SET EXERCISE: Locate every line in the rows below that contains the string "computer" and copy each of those lines. The match is case-sensitive.

DATA SHOWN:
--------
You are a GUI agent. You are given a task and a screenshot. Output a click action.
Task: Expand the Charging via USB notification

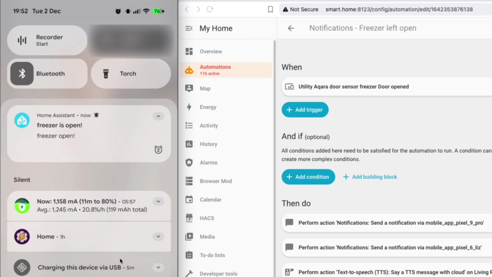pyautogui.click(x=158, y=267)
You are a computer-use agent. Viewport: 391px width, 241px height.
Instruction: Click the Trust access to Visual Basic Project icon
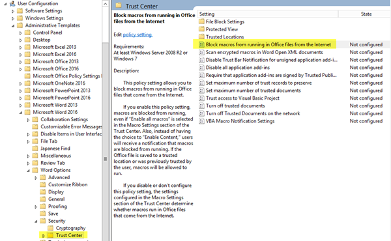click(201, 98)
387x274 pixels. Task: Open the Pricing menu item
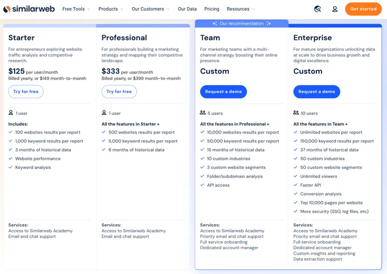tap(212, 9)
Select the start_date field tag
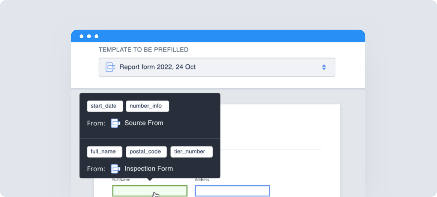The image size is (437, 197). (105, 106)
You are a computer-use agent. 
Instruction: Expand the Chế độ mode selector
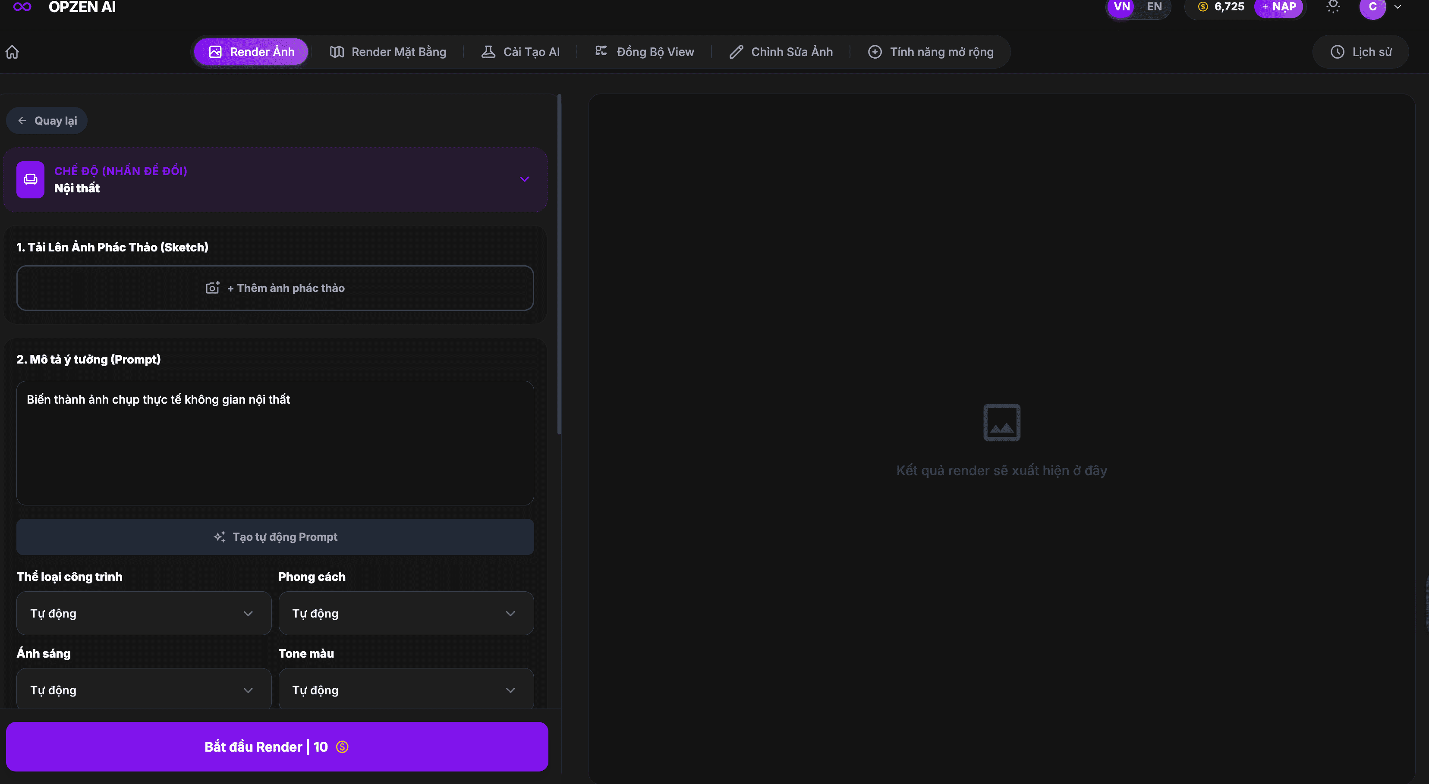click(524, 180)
--------
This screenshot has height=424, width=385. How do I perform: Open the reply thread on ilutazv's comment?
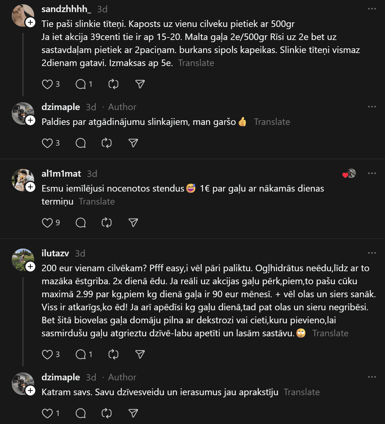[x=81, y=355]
--------
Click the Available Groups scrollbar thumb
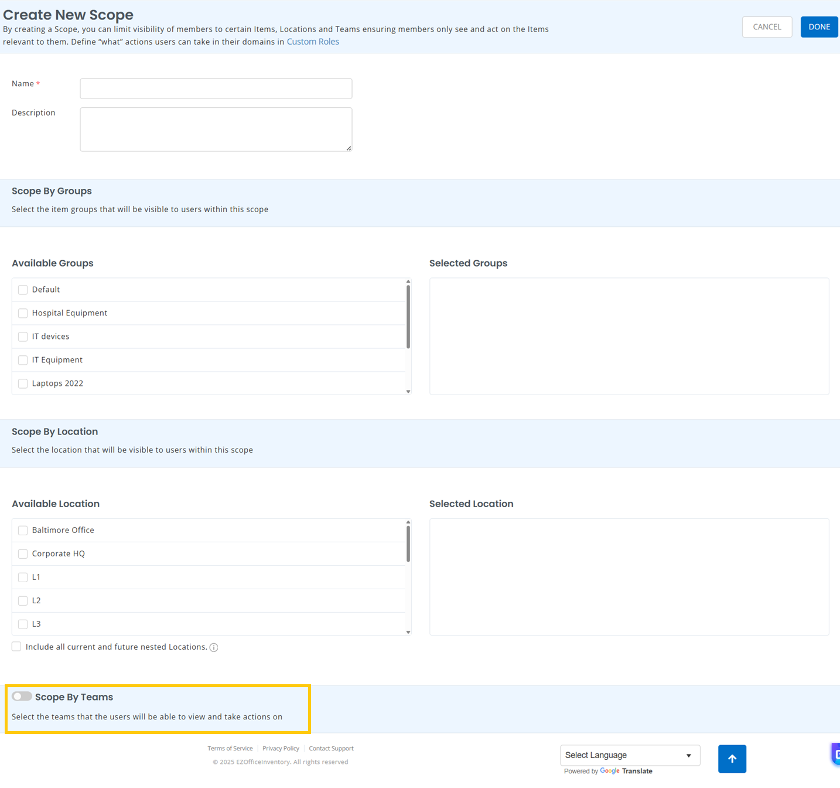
--------
EXPECTED ANSWER:
You are a computer-use agent. Viewport: 391px width, 241px height.
You are a computer-use agent. 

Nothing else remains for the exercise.